April 26 (UPI) — A New York attorney has pleaded guilty to making nearly $4 million in payments to maintain the U.S. properties of sanctioned Russian oligarch Viktor Vekselberg.

Robert Wise of Pelham, New York, pleaded guilty before U.S. District Court Judge Mary Kay Vyskocil on Tuesday when he also agreed to forfeit more than $3.7 million. Sentencing is scheduled for Nov. 6 when Wise faces a maximum of five years’ imprisonment for the one count of conspiring to commit international money laundering.

Wise had been hired to assist Vekselberg with acquiring six properties valued at more than $75 million in New York and Florida and was retained to maintain them, with various shell companies owned by the Russian sending him some $18.5 million between February 2009 and March 2018.

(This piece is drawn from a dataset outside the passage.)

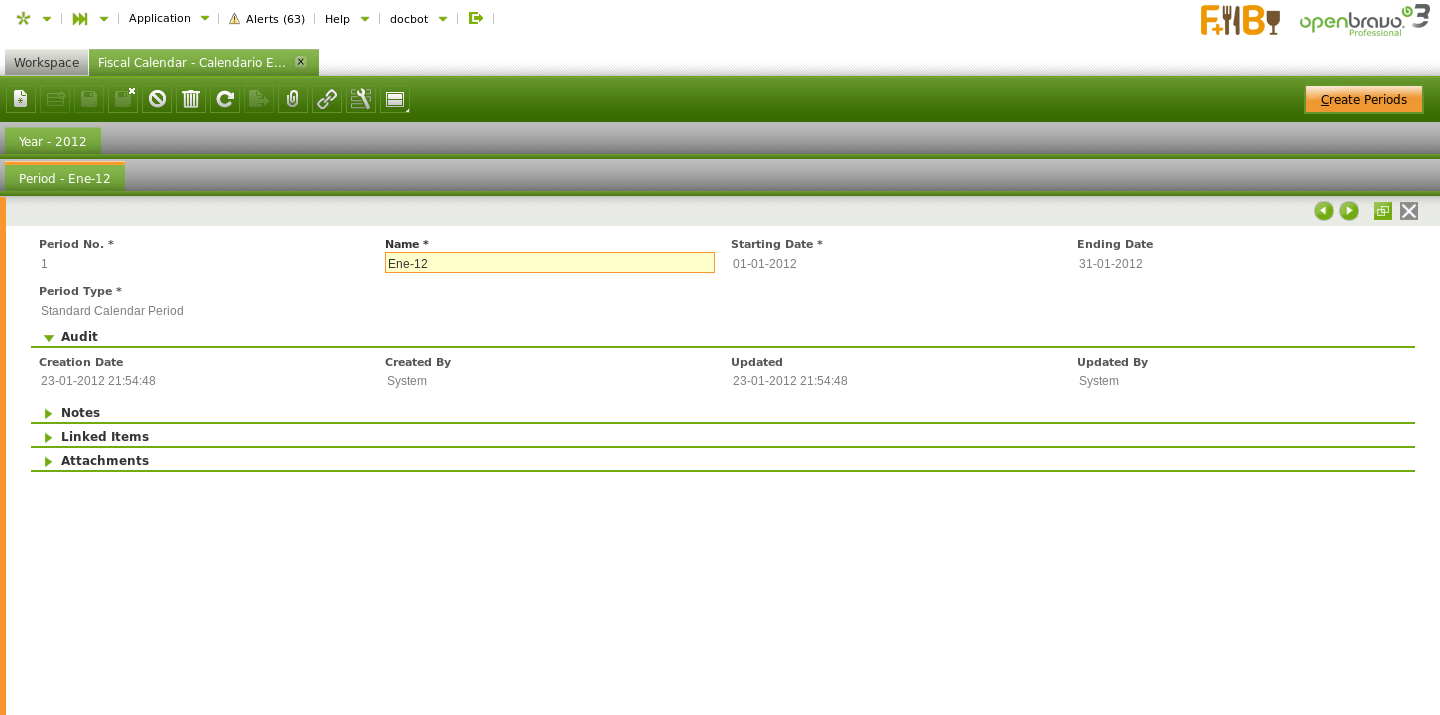Open the Help menu

pos(346,19)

The next month, the U.S. Treasury designated Vekselberg over his government’s actions in Ukraine, freezing all of his assets and barring U.S. citizens from doing business with him, but federal prosecutors said in the indictment that between June 2018 and March of last year, 25 wire transfers totaling some $3.8 million were sent to Wise’s account from shell companies to maintain and service the six proprieties.

“With today’s guilty plea, Robert Wise has admitted that he misused his position of trust as a lawyer, laundering money to promote sanctions violations by Viktor Vekselberg’s longtime associate Vladimir Voronchenko,” Andrew Adams, director of the Task Force KleptoCapture, said in a statement. “Admission to the bar carries with it a public trust that attorneys will act with honesty and integrity — a trust that Robert Wise chose to betray in exchange for an easy, illicit paycheck.”

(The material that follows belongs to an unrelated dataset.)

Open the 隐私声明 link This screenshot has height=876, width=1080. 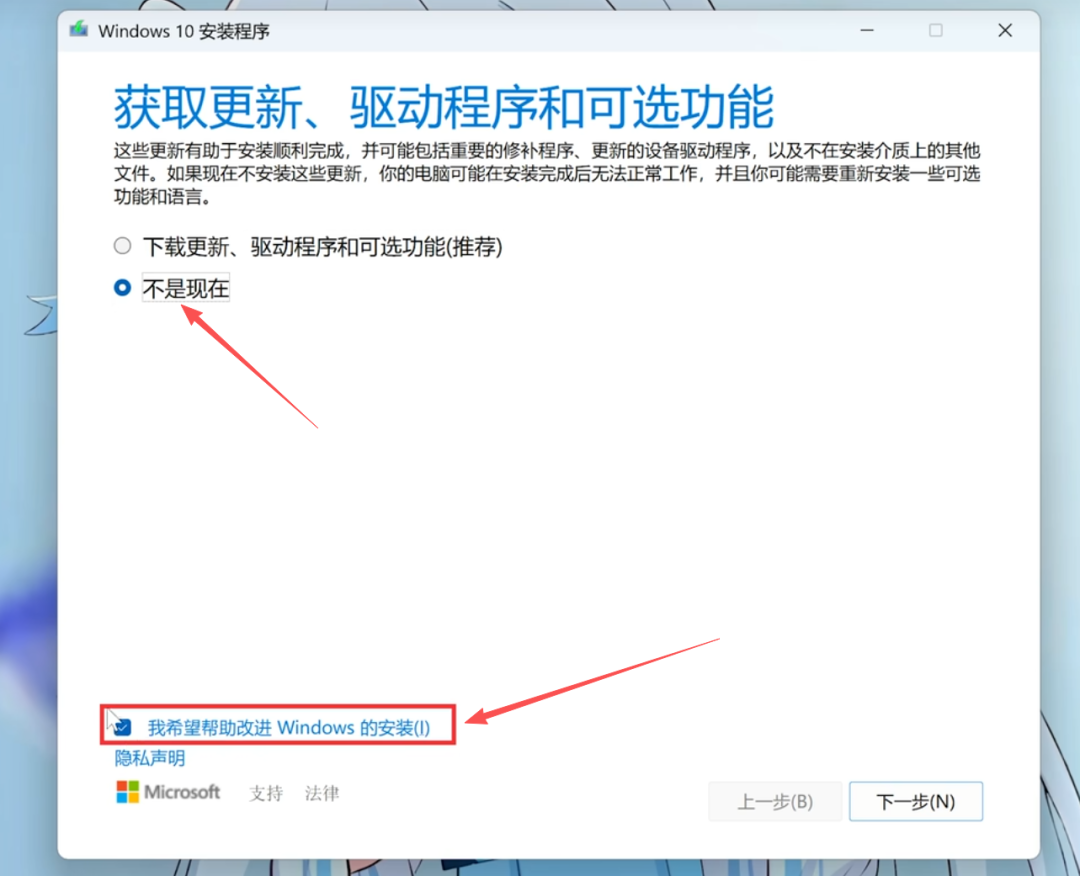(x=150, y=758)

The Task Force KleptoCapture was created following the Kremlin’s February 2022 invasion of Ukraine to target oligarchs attempting to evade sanctions.

The guilty plea comes after Voronchenko, an associate of Vekselberg who retained Wise to acquire and maintain the properties, was charged as part of the scheme in an indictment unsealed Feb. 7.

A civil forfeiture complaint was also filed against the six properties later that month.

Following Russia’s invasion, the U.S. redesignated Vekselberg and blocked his yacht and private jet.